Die neun Ungeheuer im Stall
nach Peter Keckeis
Zu einem grossen Bauernhofe im Wiggertal kam einst ein alter Bettler und bat um ein Nachtlager. Der Hofbauer hatte eben das Haus voll Leute und wusste für einmal keinen Schlupfwinkel. Doch er wollte den armen Mann nicht abweisen und sagte: „Im Hause ist kein Platz mehr, so weiss ich euch keine andere Herberge mehr als in der Scheune oder wenn es sein muss im Stalle.“ „Die Nächte sind kalt. Bitte lasst mich in den warmen Stall!“ flehte der Mann, dem gleich der Bauer sagte: „Bevor ich das zugebe, muss ich euch im Vertrauen sagen: Erst gestern übernachtete hier ein fremder Wandergeselle, und der sagte beim Fortgehen: ‚Behüt euch Gott und mich vor diesem Stalle! Darin möchte ich keine Nacht mehr zubringen, und kein Auge habe ich zugetan’, und ähnlich berichteten schon zwei dort Beherbergte vor ihm.“ “ Wenn’s nur das ist“, fiel der Bettler ein, „so lasst mich da übernachten, ich fürchte mich nicht.“ „Wenn ihr es durchaus wollt, so sei es gestattet.“ war die Antwort.

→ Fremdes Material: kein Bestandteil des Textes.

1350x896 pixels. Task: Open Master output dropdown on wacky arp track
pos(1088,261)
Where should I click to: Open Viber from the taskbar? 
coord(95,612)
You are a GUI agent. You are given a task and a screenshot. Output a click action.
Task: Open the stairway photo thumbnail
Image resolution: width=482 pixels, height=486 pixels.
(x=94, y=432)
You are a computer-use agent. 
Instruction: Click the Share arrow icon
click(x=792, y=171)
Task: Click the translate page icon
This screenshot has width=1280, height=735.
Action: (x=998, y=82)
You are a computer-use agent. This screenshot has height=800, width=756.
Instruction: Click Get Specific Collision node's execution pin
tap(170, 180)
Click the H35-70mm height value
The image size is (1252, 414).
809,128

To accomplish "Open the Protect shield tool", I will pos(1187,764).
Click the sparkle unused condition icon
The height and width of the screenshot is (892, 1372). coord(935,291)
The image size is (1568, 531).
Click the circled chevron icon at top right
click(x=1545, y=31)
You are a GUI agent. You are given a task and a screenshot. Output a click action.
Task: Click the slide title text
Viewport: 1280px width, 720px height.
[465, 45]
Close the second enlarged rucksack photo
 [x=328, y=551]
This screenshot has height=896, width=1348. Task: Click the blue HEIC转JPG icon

Nach dem Nachtessen begab sich der Bettelmann zum Stalle, richtete das Stroh zu einem Nachtlager und legte sich neben den Ochsen und Kühen zum Schlafen. Zuvor sprach er ein Gebet, bekreuzigte sich und legte noch unter den Bund Stroh beim Kopfe ein kleines Kruzifix. Um Mitternacht weckte ihn ein Geräusch. Er sah ein paar grosse Augen über sich und hörte dann in wildem zornigem Ton die Worte: „Dem kann ich nichts antun. Er liegt beim Heiligen Kreuz Christi!“ Kaum war dieses Ungeheuer fort, so nahte sich ein anderes und drohte mit fürchterlicher Wut über ihn herzufallen. Aber darauf vernahm der Bettler wieder die Worte: „Dem kann ich nichts antun, er lieht unter dem heiligen Leben Christi.“ Und da nahte zum dritten, vierten ja bis zum neunten Male ein ähnliches Ungeheuer, und das letzte sprach im höchsten Grimme: „An den kann ich nicht heran, er steht unter dem Schutze der hochheiligen Dreifaltigkeit.“ Nun wurde es still. Der Bettler sprach wieder sein Gebet und schlief dann tief und ungestört bis zum Morgen.
Der Bauer verwunderte sich nicht wenig, als er den Bettler so heiter erblickte. Dieser musste dem Bauern den merkwürdigen Hergang der Nacht erzählen. Der Bettler tat dies und vertraute ihm auch das Gebet an, welches ihn behütet hatte. Der Hausvater schrieb diesen Segen auf, lehrte ihn auch seine Hausgenossen und alle beteten ihn beim täglichen Abendgebet. Von nun an war der Spuk im Stalle verschwunden, und der Bettelmann wurde auf diesem Hofe in hohen Ehren gehalten.